Neonatal Clinical Trials
Neonatal Clinical Trials 2
Vivek Shukla, MD (he/him/his)
Assistant Professor
University of Alabama at Birmingham
Birmingham, Alabama, United States
Preterm neonates who receive intensive care undergo multiple painful procedures as a part of their medical management. Effective pain control has been shown to improve short and long-term neurodevelopmental outcomes. Skin-to-skin care (SSC) for 30 minutes before the painful procedure has been shown to provide effective pain control in preterm neonates.
To compare the effect of varying SSC duration on pain control efficacy by the premature infant pain profile (PIPP) scale.

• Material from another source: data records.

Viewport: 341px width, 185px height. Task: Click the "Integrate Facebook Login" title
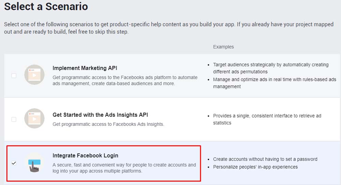[x=85, y=155]
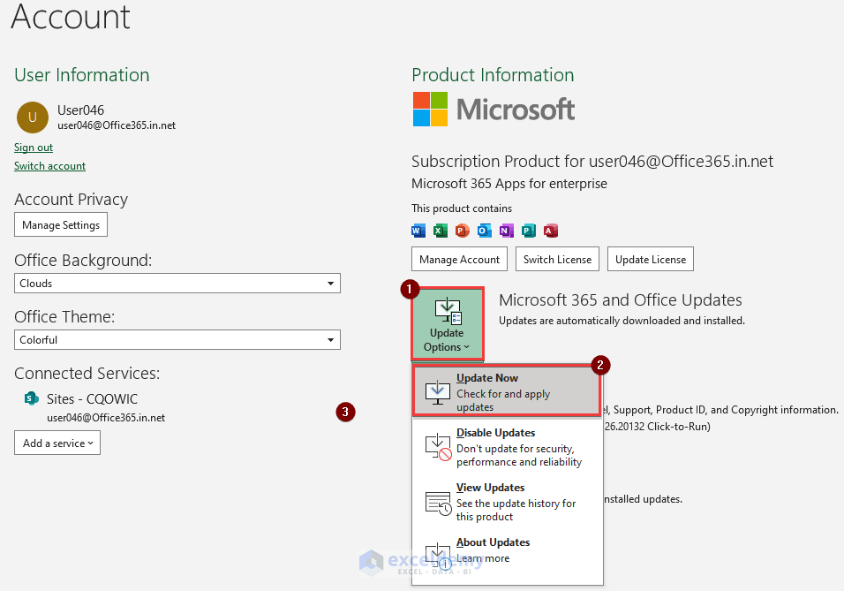
Task: Click the Sign out link
Action: pyautogui.click(x=34, y=148)
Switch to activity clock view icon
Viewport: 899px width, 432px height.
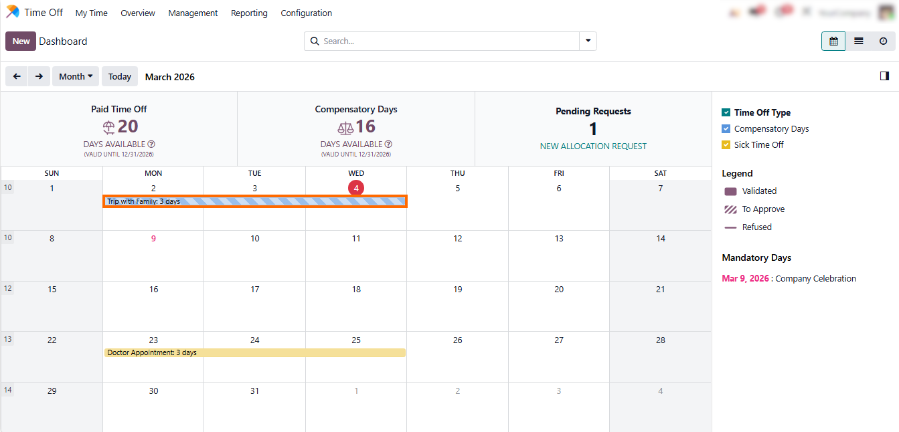pos(883,41)
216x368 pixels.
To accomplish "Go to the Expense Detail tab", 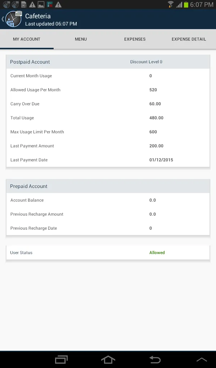I will pos(189,39).
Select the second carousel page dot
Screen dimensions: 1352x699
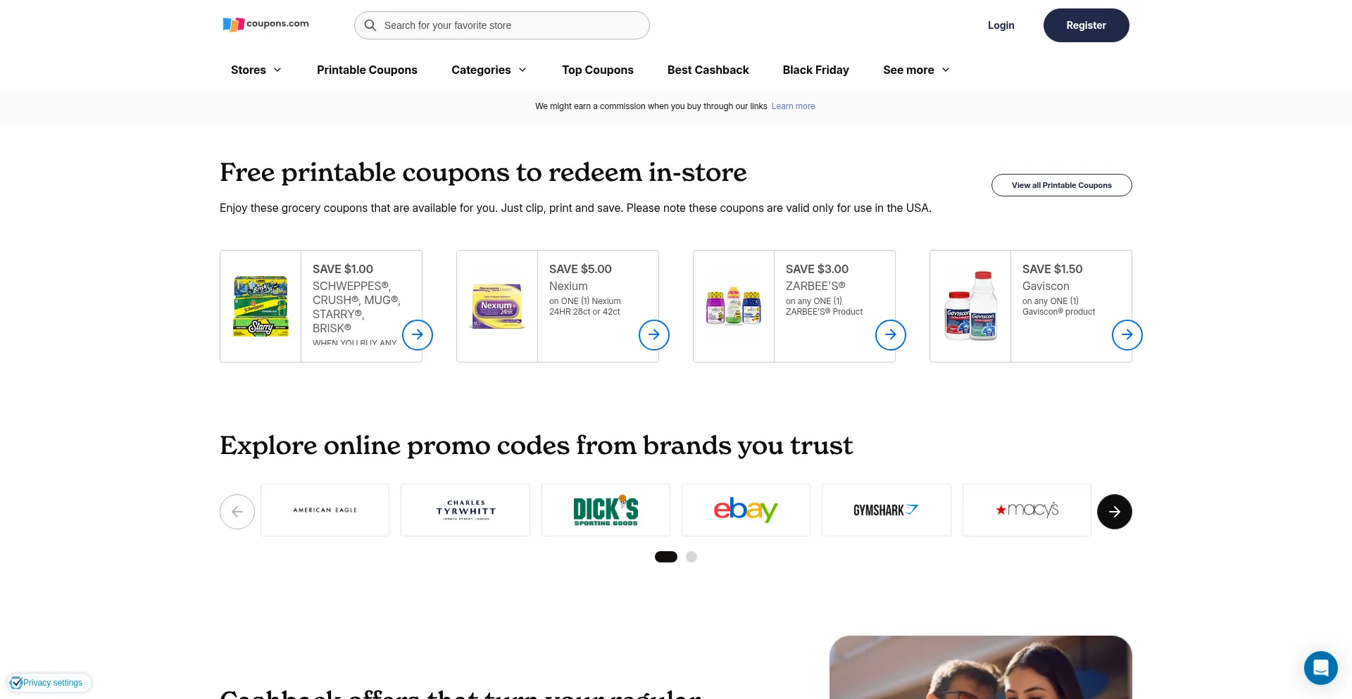click(x=691, y=557)
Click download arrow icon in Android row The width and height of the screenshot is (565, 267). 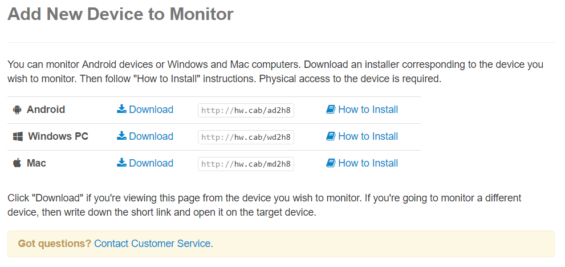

We tested the hypothesis that SSC for shorter durations will be as effective as that for 30 minutes for preterm neonatal pain control.
A total of 136 neonates (68 in each stratum) were enrolled. One infant in the 28-32 week strata was excluded as the later 2 heel-stick procedures were not clinically indicated. The male: female ratio was 1.4:1. The mean (SD) days after birth was 17.6 (11.5) days in the 28-32 and 8.3 (5.8) days in the 33-36 weeks strata. The mean (SD) birthweight was 1.38 (0.33) and 1.68 (0.27) kg in the 28-32 and 33-36 weeks strata, respectively. There was no clinically significant difference between the groups for the PIPP score at 0,1 and 5 minutes in both strata (Figure 1). The PIPP score at 5 minutes was not significantly different from that at 0 minutes in all groups in both strata (Table 1).
Skin-to-skin care for 10, 15, and 20 minutes were as effective as that for 30 minutes for preterm neonatal pain control. The result of this study will help in providing effective pain control in preterm neonates for moderately painful procedures that are needed urgently.